**Brief**
In the press release about the TPP, what does TPP stand for?
*** Opening of Excerpted passage ***
Let's Talk About The TPP

Press Release

Date: July 23, 2016
Issues: Trade

With Clinton's VP selection of Tim Kaine, a man who favors big giveaways to the bankers that destroy this nation and who gives full-throated support to the TPP, this post is especially important today.

TPP stands for Trans Pacific Partnership. It's bad. If you don't know what it is, or haven't heard of it, here is a quick explainer. Essentially, the TPP is a secretive agreement between 11 nations designed by multi-national corporations and their government lackeys to make it easier for powerful private interests to make money off of regular citizens.

To help the big money flow to the wealthy and powerful, the TPP incentivizes slave labor, threatens lawsuits over sound environmental regulations, and fights to give powerful corporations monopolies and increased power over the other 99.99% of people. It essentially breaks the bond of democracy in favor of profit.
*** Close of Excerpted passage ***
*** Opening of Given data ***
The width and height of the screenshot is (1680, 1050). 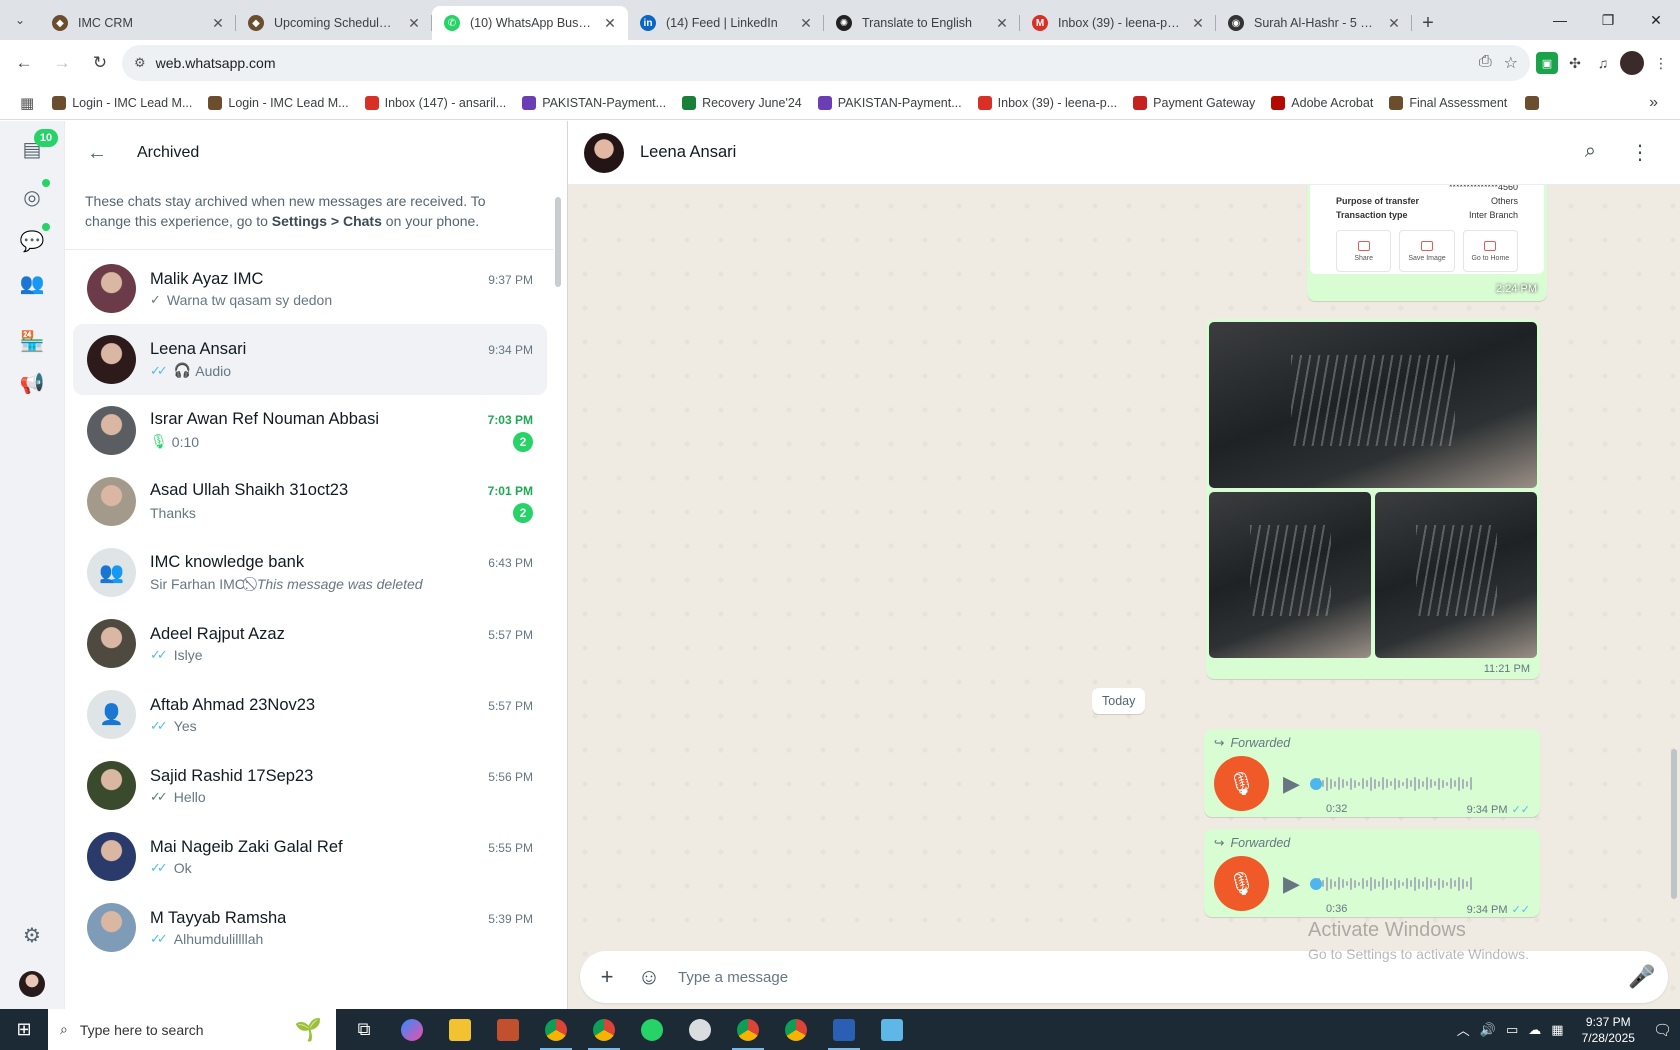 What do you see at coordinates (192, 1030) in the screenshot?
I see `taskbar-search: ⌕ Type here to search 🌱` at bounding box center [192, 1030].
*** Close of Given data ***
**Your response**
Trans Pacific Partnership